Personally, I bought their chemistry. But more than that, I bought the friendship between them as it was performed and as it was written by Susanna Fogel, who also directed, and David Iserson. Here’s Fogel talking about her goal in writing this with the LA Times:

“It’s become my lifetime passion as a writer to try to show female friendships in the way that I see them, which is as emotional and connected and deep,” said Fogel. “I feel like most movies about female friends derive their conflict from an extension of the high school movie rivalries or there’s some petty grievance: a competition over a guy or a wedding date or something. And I don’t relate to any of that.

“I think when I was younger I probably had more friendships that were fraught in that way,” she continued. “But now my friends are basically my family. It’s the family you choose. And I wanted to show the fun and love there.”

And that’s what I liked — their friendship felt lived in and specific and real to me in a way that I wasn’t expecting. Audrey is the woman in a dead-end job, who has given up on law school and art school and worries that she never finishes anything. And McKinnon is an actress by trade, and “dramatic” by nature. Her performance is the showier part, simply because she’s Kate McKinnon and she’s given a loooooong leash to play with. As the film goes on, both discover they may have a knack for this whole spy schtick. Audrey is a crack shot and quick-witted in a pinch, while Morgan uses her training and natural shamelessness to get through tough situations. It also helps that they both are perpetually underestimated, in what is a theme for the movie. They are the dumb Americans (a phrase used to almost annoying effect, until it comes back around and is justified). They are failures, and jokes, and weak. But instead of suddenly becoming super spies, they use exactly who they are to survive in a world of espionage and danger. There is no training montage. They never have to compete with the guys. They truly are fish out of water. It’s just that they… acclimate. They adjust. And they support each other.
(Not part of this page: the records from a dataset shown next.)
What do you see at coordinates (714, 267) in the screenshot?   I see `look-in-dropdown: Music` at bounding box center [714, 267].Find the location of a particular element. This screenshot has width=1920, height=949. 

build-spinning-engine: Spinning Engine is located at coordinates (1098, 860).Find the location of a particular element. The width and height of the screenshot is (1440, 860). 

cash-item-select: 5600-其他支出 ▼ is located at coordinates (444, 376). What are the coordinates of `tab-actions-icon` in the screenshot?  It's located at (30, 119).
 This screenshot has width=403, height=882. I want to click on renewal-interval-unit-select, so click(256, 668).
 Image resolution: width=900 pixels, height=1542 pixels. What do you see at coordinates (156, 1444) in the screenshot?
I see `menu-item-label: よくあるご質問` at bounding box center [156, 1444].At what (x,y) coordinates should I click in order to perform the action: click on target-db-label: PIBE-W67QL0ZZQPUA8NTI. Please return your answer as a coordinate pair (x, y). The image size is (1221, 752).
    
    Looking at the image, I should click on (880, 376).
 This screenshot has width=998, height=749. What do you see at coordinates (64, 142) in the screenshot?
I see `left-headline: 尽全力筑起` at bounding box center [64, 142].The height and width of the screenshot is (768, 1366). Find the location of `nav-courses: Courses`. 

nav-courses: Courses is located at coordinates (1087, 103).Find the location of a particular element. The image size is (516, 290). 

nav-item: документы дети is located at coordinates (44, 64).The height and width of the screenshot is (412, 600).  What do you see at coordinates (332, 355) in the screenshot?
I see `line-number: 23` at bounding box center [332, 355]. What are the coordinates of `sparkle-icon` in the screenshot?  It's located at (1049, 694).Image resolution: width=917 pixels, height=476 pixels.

That support is the emotional backbone that sold the movie for me. Sure, it begins as support through a trying break up (with no crying — only burning), but as the movie continues, you see more facets of their connection. Morgan is always quick to praise Audrey for pulling off surprising feats that nobody, Audrey included, expected. And Audrey is the one person who accepts Morgan’s natural exuberance for exactly what it is: a strength, and unique, and beautiful. There are no convenient catfights or jealous outbursts or fighting-over-the-same-man contrivances to move the plot along. Instead, the most surprising moment in the film is a quiet one, on a train out of Vienna, when the women have a moment to digest what they are going through. It’s then that Morgan reveals what Drew said to her the night he met Audrey. He told her, essentially, “Has anyone ever told you you’re a little much?” Which, to a woman like Morgan, is a simple phrase that cut to the quick. Yet she never told her best friend, because she was more concerned for Audrey’s happiness with Drew. For anyone who has ever had misgivings about their friend’s partner, this moment speaks volumes. That choice of whether to reveal the hunch or the slight, or to sit back and see what happens, is hard. But, again, the choice comes down to how best you can support your friend. And ya’ll — McKinnon sold the FUCK out of this moment.

The one thing I will say is that, because they are the fish out of water, they are often merely surviving amidst the chaos of the action sequences. They each eventually get their own badass moments (for Morgan, it comes down to an insane Cirque du Soleil-inspired showdown), but if you’re hoping the women turn into little Atomic Blondes you’ll be disappointed. They react to the crazy violence more than they perpetrate it — and those reactions themselves are part of the humor. While on the surface it might seem tonally jarring, I give credit to Fogel and Iserson for making sure that the women are grounded in their friendship throughout the more standard super spy sequences. Really, the movie never stops being a female buddy comedy. It’s just that women are complex, and their friendships don’t need to halt simply because millions of lives are at stake and there’s a MacGuffin to protect. They can save the world on their own terms.